Selain transparansi, Nancy juga menyoroti aspek hukum terhadap para tersangka. Mengingat ada tersangka yang masih di bawah umur, ia meminta aparat menerapkan ketentuan dalam Undang-Undang Sistem Peradilan Pidana Anak.
“Kita pahami ada tersangka yang masih anak. Karena itu penegakan hukumnya harus sesuai UU SPPA. Tujuannya bukan hanya memberi efek jera, tapi juga untuk pembinaan. Tapi itu tidak mengurangi rasa keadilan untuk korban dan keluarga,” tegasnya.

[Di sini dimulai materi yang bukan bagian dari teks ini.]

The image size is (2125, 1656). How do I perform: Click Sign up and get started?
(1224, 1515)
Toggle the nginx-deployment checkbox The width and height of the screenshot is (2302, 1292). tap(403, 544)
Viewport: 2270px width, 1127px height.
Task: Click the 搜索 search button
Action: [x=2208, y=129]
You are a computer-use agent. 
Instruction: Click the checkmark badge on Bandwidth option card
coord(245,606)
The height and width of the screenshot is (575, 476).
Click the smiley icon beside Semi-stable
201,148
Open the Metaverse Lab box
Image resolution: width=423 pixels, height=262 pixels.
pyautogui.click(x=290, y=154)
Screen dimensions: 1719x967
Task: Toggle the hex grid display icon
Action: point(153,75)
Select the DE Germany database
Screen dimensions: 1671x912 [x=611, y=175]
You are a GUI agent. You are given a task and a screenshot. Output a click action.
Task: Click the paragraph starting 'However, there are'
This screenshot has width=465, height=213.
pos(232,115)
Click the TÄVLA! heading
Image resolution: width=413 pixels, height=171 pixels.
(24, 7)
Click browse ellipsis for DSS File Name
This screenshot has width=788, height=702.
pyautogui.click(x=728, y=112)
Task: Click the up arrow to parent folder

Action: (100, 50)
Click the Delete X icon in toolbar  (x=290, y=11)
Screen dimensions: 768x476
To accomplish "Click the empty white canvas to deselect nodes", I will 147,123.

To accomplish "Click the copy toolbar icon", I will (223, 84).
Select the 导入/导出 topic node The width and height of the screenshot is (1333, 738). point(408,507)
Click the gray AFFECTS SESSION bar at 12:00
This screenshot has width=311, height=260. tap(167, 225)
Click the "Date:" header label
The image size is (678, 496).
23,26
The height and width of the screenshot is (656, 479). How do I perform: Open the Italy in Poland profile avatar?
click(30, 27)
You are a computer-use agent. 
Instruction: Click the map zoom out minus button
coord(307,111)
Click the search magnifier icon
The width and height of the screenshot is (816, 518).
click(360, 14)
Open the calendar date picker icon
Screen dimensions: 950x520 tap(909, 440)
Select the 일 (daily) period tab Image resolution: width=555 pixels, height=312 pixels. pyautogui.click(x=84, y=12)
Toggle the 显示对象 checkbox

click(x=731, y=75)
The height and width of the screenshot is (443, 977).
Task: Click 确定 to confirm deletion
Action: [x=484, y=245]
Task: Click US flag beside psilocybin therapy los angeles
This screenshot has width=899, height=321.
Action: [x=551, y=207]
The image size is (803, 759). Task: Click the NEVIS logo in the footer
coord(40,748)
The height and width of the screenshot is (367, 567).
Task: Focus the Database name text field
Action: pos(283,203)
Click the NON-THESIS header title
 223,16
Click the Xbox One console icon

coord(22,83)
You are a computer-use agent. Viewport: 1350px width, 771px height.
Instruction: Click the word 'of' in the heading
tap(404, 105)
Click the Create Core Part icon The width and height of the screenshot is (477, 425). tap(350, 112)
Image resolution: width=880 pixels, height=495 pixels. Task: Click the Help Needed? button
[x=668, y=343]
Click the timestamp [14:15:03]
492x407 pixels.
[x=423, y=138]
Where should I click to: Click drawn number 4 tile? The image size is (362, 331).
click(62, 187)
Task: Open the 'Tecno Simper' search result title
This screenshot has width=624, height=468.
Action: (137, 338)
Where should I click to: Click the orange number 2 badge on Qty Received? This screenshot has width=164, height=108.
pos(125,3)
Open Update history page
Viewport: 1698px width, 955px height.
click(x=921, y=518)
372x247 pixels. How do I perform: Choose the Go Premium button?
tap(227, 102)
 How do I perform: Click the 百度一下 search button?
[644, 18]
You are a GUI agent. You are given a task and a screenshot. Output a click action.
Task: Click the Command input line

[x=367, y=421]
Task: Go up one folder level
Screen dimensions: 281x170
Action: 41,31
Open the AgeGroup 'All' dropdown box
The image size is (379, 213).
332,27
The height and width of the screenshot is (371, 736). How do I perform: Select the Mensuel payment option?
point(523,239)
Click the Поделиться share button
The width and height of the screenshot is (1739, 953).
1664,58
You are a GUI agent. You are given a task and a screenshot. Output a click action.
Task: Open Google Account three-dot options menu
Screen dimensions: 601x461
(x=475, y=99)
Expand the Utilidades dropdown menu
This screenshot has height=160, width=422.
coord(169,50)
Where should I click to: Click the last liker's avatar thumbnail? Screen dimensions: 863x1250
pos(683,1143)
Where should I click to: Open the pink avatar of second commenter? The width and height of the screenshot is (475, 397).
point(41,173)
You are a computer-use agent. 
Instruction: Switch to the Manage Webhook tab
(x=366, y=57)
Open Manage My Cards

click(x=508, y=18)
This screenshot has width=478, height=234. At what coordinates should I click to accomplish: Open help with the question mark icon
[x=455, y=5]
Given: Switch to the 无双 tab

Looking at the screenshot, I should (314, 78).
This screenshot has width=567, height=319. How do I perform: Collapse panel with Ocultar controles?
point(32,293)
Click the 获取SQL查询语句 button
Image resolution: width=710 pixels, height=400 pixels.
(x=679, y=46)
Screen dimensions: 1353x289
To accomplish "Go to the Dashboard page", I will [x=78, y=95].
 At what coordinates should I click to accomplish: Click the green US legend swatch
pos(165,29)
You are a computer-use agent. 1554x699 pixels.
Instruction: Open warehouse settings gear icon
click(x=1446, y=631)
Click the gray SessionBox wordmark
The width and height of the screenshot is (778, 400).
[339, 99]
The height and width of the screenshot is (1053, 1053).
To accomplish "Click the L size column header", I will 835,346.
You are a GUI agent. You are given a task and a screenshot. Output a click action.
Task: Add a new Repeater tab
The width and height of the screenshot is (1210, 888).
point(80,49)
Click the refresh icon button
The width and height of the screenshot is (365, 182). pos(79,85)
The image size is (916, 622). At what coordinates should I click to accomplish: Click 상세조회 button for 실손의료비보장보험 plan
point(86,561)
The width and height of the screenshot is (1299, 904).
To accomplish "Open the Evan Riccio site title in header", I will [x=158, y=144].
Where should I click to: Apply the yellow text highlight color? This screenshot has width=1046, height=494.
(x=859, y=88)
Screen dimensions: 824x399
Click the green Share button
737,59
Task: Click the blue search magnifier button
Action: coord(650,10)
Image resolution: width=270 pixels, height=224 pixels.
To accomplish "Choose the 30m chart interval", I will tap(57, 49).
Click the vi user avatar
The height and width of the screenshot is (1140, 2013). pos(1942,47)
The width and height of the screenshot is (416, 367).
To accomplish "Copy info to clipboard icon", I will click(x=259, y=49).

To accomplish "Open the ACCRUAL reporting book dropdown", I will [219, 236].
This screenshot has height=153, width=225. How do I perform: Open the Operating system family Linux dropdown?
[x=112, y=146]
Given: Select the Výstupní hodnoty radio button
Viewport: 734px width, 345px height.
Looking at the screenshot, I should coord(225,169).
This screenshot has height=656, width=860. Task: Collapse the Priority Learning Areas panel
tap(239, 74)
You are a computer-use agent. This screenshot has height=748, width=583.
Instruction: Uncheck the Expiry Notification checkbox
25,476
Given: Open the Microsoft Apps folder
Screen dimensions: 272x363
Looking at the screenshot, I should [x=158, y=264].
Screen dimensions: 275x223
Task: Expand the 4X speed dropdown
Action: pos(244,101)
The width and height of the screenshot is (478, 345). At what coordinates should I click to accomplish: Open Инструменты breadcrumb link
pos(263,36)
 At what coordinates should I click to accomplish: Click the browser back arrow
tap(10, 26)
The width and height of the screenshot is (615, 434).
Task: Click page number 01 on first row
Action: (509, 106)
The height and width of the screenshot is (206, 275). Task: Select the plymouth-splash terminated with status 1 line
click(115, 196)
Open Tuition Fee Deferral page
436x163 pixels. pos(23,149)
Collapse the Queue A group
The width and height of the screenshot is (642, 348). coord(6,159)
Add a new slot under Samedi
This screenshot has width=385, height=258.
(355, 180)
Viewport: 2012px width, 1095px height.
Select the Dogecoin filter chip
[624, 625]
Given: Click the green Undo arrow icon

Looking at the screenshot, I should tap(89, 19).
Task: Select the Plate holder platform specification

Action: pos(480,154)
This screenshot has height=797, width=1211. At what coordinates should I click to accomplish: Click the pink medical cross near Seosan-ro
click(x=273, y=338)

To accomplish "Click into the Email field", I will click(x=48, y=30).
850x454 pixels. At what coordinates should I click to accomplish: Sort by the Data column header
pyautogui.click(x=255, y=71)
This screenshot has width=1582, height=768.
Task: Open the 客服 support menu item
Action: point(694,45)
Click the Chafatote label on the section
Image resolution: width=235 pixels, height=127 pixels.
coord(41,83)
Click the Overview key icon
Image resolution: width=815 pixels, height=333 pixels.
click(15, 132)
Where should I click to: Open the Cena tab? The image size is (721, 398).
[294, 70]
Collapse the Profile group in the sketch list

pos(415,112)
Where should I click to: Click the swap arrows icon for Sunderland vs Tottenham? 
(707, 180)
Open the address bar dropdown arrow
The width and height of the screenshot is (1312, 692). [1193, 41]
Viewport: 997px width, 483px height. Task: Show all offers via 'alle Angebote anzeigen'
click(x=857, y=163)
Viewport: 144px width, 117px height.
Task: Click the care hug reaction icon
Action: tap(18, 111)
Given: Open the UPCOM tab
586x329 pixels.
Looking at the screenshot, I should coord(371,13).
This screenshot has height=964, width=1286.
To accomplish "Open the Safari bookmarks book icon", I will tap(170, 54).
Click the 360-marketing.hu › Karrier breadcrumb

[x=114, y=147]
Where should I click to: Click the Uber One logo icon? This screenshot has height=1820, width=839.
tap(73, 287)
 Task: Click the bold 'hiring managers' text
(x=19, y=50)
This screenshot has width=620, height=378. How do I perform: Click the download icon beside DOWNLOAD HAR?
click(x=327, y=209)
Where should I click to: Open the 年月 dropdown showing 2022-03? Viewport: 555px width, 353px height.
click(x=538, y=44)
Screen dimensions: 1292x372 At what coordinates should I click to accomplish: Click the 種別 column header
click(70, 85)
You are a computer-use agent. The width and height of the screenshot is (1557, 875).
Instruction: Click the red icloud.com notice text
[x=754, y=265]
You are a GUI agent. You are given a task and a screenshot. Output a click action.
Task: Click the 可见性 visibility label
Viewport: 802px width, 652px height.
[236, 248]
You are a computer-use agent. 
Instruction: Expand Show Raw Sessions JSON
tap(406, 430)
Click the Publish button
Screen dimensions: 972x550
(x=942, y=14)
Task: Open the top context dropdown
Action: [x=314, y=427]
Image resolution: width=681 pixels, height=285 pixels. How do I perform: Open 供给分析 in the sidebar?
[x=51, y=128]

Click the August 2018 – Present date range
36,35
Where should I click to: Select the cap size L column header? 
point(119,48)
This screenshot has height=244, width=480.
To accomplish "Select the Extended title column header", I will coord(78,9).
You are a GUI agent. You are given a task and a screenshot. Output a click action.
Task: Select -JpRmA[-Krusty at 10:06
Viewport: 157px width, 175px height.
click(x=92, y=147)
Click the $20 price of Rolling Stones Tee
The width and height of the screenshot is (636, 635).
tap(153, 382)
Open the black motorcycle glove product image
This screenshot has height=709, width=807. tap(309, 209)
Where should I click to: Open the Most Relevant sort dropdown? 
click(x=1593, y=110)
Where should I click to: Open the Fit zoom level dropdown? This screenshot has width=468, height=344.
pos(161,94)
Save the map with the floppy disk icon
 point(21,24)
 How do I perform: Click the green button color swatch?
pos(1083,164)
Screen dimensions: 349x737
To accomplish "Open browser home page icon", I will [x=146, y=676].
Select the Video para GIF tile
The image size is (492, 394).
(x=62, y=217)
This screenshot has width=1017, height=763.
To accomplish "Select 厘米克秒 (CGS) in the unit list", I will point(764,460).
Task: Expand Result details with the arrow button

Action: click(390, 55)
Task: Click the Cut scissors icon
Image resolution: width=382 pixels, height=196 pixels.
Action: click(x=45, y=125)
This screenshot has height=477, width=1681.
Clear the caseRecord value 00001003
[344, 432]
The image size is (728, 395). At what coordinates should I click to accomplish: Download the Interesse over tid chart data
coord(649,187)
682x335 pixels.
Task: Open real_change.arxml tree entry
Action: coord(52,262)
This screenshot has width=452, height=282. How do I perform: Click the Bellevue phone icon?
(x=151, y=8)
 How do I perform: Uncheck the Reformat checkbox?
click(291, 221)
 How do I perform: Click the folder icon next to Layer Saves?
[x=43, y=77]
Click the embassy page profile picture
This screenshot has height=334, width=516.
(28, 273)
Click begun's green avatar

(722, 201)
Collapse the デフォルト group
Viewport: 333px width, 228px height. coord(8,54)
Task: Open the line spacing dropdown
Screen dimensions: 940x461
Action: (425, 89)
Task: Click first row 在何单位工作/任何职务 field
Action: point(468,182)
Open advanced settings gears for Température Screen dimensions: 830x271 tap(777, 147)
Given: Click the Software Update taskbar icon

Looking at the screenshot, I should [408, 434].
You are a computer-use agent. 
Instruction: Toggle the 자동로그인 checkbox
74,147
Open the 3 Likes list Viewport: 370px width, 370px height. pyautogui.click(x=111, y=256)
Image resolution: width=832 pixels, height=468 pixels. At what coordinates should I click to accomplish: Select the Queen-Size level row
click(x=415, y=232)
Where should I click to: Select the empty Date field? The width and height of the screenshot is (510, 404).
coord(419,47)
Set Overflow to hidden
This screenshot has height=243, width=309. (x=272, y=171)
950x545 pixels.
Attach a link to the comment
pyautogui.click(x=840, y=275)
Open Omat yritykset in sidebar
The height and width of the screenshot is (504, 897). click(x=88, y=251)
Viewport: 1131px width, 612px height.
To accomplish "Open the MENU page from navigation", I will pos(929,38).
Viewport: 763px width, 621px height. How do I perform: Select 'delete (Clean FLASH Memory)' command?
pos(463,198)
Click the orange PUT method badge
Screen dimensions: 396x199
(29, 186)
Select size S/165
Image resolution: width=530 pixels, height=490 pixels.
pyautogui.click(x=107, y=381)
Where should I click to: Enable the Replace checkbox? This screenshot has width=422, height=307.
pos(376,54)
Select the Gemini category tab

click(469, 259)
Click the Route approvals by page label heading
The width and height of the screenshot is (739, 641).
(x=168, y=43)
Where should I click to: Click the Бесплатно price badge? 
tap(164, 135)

Lebih lanjut, Nancy Worabay mengajak seluruh elemen masyarakat Nabire untuk tetap tenang dan menyerahkan sepenuhnya proses hukum kepada pihak kepolisian. Ia juga mengimbau agar tidak ada main hakim sendiri maupun penyebaran informasi yang belum jelas kebenarannya di media sosial.
Sebelumnya, kasus pembunuhan yang menimpa CKC di Nabire menggegerkan warga. Polres Nabire telah meminta keteranga sejumlah orang untuk mengungkap kasus tersebut.
Hingga berita ini ditulis, proses penyidikan di Polres Nabire masih terus berlangsung.